> _RECORDS PROVIDED_:
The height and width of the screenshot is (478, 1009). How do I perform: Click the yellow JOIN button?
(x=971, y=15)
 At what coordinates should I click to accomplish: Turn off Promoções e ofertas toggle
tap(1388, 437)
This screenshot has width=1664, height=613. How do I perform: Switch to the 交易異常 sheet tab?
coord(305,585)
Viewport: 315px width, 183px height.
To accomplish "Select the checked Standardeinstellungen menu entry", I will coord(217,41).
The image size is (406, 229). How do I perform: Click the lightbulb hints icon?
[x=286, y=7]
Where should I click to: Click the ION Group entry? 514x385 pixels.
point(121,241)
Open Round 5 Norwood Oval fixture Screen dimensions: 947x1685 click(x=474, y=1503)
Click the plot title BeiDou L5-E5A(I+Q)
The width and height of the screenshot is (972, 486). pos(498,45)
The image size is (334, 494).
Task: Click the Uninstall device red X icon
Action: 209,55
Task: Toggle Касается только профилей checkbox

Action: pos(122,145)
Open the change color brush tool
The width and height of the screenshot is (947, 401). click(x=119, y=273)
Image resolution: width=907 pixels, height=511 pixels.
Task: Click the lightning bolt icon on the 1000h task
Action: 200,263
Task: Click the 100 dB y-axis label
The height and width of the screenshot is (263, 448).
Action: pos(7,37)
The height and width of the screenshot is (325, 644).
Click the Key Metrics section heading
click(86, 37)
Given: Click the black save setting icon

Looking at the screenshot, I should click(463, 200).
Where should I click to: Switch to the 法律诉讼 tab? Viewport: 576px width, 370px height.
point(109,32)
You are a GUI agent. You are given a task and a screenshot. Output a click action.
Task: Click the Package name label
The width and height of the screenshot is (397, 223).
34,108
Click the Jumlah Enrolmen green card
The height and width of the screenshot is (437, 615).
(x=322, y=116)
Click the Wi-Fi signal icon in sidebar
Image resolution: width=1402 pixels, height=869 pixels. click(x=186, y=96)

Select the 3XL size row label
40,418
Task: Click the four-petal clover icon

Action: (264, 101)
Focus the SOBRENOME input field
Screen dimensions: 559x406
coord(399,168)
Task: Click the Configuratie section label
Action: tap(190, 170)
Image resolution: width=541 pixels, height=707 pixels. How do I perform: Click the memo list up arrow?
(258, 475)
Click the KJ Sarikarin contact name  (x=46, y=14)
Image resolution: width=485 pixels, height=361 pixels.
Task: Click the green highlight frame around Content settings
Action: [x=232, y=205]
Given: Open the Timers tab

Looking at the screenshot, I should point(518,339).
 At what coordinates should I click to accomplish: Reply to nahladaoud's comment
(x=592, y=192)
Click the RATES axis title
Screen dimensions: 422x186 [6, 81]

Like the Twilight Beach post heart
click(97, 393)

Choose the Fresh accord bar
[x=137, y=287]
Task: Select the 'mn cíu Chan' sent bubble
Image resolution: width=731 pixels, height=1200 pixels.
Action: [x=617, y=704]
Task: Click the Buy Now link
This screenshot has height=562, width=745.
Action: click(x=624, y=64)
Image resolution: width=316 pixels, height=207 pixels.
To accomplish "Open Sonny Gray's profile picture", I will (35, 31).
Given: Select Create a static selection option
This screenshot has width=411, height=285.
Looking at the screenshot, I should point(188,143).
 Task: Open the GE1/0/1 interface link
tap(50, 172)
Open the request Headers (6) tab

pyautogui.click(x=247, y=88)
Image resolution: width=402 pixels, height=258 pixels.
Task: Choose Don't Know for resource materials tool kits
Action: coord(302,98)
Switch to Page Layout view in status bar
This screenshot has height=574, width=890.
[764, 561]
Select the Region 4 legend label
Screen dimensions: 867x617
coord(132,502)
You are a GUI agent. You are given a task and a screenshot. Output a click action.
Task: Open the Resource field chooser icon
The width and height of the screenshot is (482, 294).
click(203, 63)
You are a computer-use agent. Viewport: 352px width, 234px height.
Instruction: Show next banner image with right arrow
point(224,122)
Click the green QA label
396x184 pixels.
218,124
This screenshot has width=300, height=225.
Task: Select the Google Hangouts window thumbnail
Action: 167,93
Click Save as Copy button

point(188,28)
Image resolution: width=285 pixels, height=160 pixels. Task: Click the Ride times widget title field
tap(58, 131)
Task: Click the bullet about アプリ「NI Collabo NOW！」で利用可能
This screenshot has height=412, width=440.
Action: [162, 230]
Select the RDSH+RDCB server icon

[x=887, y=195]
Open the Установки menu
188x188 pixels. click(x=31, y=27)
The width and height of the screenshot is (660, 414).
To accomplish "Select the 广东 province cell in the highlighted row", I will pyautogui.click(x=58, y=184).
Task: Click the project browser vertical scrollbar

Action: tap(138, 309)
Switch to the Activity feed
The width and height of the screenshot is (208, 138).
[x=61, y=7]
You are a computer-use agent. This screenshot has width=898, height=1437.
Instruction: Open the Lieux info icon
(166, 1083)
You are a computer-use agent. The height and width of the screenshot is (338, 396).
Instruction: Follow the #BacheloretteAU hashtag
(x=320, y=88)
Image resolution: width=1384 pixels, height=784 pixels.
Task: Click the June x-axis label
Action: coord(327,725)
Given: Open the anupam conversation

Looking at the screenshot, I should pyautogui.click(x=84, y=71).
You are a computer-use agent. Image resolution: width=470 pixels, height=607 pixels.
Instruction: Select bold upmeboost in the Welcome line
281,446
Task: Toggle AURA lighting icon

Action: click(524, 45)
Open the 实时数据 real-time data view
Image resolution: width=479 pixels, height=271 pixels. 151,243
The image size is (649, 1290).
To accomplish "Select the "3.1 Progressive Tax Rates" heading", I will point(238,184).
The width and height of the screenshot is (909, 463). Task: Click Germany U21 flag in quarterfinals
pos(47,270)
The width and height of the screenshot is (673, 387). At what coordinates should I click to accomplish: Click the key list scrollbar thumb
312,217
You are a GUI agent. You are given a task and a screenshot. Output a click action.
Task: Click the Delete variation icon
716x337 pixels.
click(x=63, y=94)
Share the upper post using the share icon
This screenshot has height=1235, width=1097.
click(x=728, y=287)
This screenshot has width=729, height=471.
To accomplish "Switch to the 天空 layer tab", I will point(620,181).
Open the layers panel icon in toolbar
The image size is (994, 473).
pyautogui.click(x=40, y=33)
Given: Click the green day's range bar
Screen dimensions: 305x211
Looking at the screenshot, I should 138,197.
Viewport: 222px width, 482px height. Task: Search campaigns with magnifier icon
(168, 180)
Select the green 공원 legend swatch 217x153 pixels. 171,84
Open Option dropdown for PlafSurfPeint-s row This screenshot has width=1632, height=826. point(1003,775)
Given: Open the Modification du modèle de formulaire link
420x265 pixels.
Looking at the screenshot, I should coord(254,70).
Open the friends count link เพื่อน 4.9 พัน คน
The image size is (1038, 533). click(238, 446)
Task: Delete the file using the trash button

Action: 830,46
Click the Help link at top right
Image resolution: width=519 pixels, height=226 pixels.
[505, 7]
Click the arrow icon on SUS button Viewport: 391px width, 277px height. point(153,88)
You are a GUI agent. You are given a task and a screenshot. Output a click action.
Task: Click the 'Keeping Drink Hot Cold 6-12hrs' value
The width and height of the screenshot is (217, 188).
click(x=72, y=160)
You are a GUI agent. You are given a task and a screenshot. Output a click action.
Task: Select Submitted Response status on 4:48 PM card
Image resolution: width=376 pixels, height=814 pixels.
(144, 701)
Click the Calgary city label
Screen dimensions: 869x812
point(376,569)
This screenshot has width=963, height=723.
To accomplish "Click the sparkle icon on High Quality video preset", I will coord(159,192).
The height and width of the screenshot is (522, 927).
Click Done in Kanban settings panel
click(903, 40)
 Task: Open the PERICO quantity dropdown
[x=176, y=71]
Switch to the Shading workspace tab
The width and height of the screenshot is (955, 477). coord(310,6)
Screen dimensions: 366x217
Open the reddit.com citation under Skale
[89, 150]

> _PROBLEM TO WORK ON_:
Give back exactly the lines of the listing above that run from the line with "This screenshot has width=411, height=285." to the line with "Switch to Page Layout view in status bar", inclusive.

> _EXPECTED ANSWER_:
This screenshot has width=411, height=285.
Looking at the screenshot, I should point(188,143).
 Task: Open the GE1/0/1 interface link
tap(50, 172)
Open the request Headers (6) tab

pyautogui.click(x=247, y=88)
Image resolution: width=402 pixels, height=258 pixels.
Task: Choose Don't Know for resource materials tool kits
Action: coord(302,98)
Switch to Page Layout view in status bar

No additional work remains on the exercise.